'What am I worrying about after all?' he thought, on waking next morning, and finding that he was still a prey to his painful feelings. 'That she was in a good temper last night? I must be very selfish to reproach her with that! That Baron Desforges was in her box when she had told me that she was going to the theatre with her husband alone? She will explain that next time I see her. That her husband's face was not in keeping with his character? Appearances are so deceptive! How thoroughly have I been deceived in Claude Larcher, with his wheedling ways and his frank face! How often has he done me a favour and then pretended he had forgotten it, and yet how basely he has betrayed me after all!'

All the cruel impressions he had experienced on the preceding evening were now concentrated in a fresh and more furious fit of resentment against the man who, by his wicked gossip, had been the primary cause of his trouble. In the excess of his unjust anger René ignored the unquestionable merits of his friend and protector—absolute disinterestedness, a devotion that hoped for no return, and a total lack of literary envy. He was not even charitable enough to admit that Claude might have spoken to Colette unthinkingly and incautiously, but without any treacherous intentions. Suzanne's lover felt that he could not remain the friend of a man who had gone so far as to say what Larcher had said of his mistress. That is what René kept repeating to himself the whole day. On his return from the Bibliothèque, where he had found it almost impossible to work, he sat down to his table to write this villain one of those letters that are not easily forgotten. Having finished it, he read it over. The terms in which he defended Madame Moraines proclaimed his love, and now more than ever did he wish to keep that a secret from Claude.
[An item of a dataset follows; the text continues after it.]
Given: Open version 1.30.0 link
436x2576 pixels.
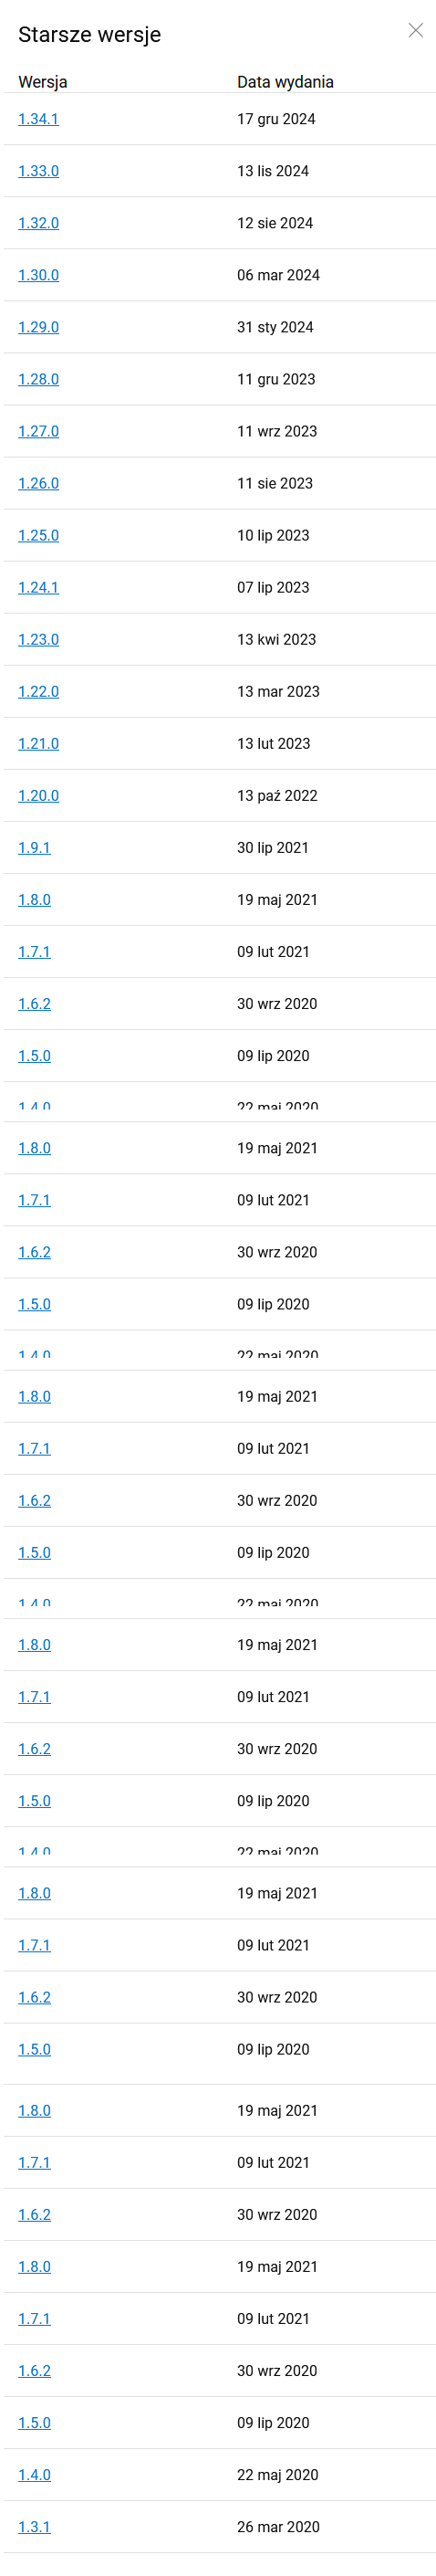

'What is the use of writing to him at all?' he thought; 'when he comes back I will tell him what I think of him—that is much better.'

He was just about to destroy this dangerous letter when Emilie came in, as she often did before dinner, to ask him how he was getting on with his work. With a woman's innate curiosity, she read the address on the envelope, and said, 'Oh! is Claude in Venice? Then you've heard from him!'

'Never utter that name before me again!'replied René, tearing up the letter in a kind of cool rage.

Emilie said no more. She had not been mistaken in her brother's accents. René was in pain, and his anger against Claude was very great; but since he was silent concerning its cause, his sister knew that the latter must be something more than a mere literary dispute. By that intuition which always accompanies tender affection, Emilie guessed that the two writers had quarrelled on account of Madame Moraines, whose name René never mentioned now, and whom she was beginning to hate for the same reasons that had at first prompted her to like her. For some weeks past she had noticed a great mental and physical change coming over her brother. Although a model of purity herself, she was shrewd enough to attribute this degeneration to its true cause. She noticed it as she copied the fragments of the 'Savonarola' in the same way as she had copied the 'Sigisbée'; and although her admiration for the lightest trifle that came from René's pen was intense, there were many signs by which she could see how differently the two works had been inspired—from the number of lines written at each sitting to the continual reconstruction of the scenes and even to the handwriting, which had lost a little of its bold character.

The bubbling spring of clear, fresh poetry in which the 'Sigisbée' had had its source seemed to have dried up. What change had taken place in René's life? A woman had entered it, and it was therefore to this woman's influence that Emilie attributed the momentary impairment of the poet's faculties. She went still further, and hated this unknown but formidable creature for the pain inflicted on Rosalie. By a strange lapse of memory, frequently met with in generous natures, she forgot what part she had herself taken in her brother's rupture with his former fiancée. It was Madame Moraines whom she blamed for it all, and now this same woman was embroiling René with the best and most devoted of his friends—the one whom his faithful sister preferred because she had gauged the strength of his friendship.

'But how could it have happened,' she thought, 'since Claude is not here?'

She cudgelled her brains for a solution to this problem whilst attending to her household duties, hearing Constant's home lessons, making out Fresneau's bills, and conscientiously examining every button-hole and seam of her brother's linen. René was shut up in his room, where everything reminded him of Suzanne's one heavenly visit, and with feverish impatience he awaited the day appointed for their next meeting. Slander was doing its secret work, like some venomous sting. A poisoned man will go about without knowing that he is ill, except for a vague feeling of restlessness, but all the while the virus is fermenting in his blood and will produce sudden and terrible results.

The poet still treated the shameful accusations brought by Colette against Suzanne with scorn, but, by dint of pondering on her words in order to refute them, his mind became more accustomed to their tenour. At the moment when the actress had made her terrible charge he had not stooped to rebut it; but now, as he turned it over in his mind, he tried to save himself from a terrible abyss of doubt and from the most degrading jealousy by clutching at the marks of sincerity Suzanne had given him. What, then, were his feelings when, at the very outset of their next meeting, he received undeniable proofs that her sincerity was not what he had thought it?